Mechanistic Insights for Nitromethane Activation into Reactive Nitrogenating Reagents

• Published in: ChemCatChem Vol. 13; no. 9; pp. 2132 - 2137
• Main Authors: Qu, Zheng‐Wang, Zhu, Hui, Grimme, Stefan
• Format: Journal Article
• Language: English
• Published: Weinheim Wiley Subscription Services, Inc 07.05.2021
• Subjects: Acetic acid; acid catalysis; Additives; hydrolysis; nitrogenation; Nitromethane; reaction mechanism; Reagents; Triflic acid
• ISSN: 1867-3880; 1867-3899
• DOI: 10.1002/cctc.202100086

Recently, it was found that nitromethane (CH3NO2) can be activated into a useful nitrogenating reagent for the synthesis of amide and nitrile compounds. In this work, the mechanisms of CH3NO2 activation are explored in detail by extensive DFT calculations.

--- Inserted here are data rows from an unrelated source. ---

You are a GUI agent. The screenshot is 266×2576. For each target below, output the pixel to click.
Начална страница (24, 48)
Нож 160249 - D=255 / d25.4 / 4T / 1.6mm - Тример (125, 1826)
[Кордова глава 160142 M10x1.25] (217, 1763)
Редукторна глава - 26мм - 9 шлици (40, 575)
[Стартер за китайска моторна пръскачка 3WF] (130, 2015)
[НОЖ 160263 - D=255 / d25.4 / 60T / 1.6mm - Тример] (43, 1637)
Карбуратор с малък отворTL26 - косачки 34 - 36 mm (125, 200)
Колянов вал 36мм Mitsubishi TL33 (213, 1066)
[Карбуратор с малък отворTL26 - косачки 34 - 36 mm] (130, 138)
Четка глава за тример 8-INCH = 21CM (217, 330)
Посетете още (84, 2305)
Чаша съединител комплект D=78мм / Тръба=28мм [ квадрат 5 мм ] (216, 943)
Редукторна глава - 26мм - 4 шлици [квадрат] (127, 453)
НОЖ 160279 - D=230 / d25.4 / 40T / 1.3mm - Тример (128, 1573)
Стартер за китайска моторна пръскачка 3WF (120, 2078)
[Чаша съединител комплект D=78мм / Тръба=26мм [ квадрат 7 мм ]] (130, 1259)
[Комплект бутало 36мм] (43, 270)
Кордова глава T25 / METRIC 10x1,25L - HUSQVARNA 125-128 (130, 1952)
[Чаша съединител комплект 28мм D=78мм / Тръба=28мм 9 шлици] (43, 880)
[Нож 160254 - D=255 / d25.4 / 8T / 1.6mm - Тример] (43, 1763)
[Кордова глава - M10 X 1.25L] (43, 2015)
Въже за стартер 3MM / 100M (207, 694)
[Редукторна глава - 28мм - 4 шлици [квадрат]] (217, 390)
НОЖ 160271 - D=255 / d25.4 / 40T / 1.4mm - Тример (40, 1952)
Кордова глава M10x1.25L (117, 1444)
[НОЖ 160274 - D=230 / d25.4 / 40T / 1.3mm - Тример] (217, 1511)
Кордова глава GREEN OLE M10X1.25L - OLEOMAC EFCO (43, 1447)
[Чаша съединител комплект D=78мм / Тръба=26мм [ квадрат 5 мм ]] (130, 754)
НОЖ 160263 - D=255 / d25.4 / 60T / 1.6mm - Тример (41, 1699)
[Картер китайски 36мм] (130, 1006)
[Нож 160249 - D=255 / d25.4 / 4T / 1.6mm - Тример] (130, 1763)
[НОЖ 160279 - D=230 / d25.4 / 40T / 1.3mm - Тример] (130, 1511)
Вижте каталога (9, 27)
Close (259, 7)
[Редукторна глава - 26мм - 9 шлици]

In aqueous triflic acid (HOTf) solution, the formal 1,3‐H‐shift of CH3NO2 into transient CH2=NO2H is identified as the rate‐limiting step over a barrier of 29.6 kcal/mol, followed by multistep acid hydrolysis to cleave the C=N bond to form NH3OH+ (and HCOOH) as final product. In contrast, in non‐aqueous acetic acid (AcOH) solution with electrophilic Tf2O and nucleophilic HCOOH additives, the C=N bond is cleaved by sequential steps of H2O elimination, electrophilic Tf2O activation, nucleophilic HCOOH addition and acetate/TfO− exchange, affording AcONH3+ as more reactive nitrogenating reagent for Beckmann‐type reactions. Nitromethane activation: DFT calculations show that acid hydrolysis of CH3NO2 is rate‐limited by acid‐catalyzed conversion to CH2=NO2H, followed by protic activation and nucleophilic H2O addition to form NH3OH+. In non‐aqueous solution, acid‐catalyzed H2O‐elimination of CH2=NO2H is followed by electrophilic Tf2O activation, nucleophilic HCOOH addition and final AcOH stabilization to form AcONH3+ as more reactive nitrogenating reagent.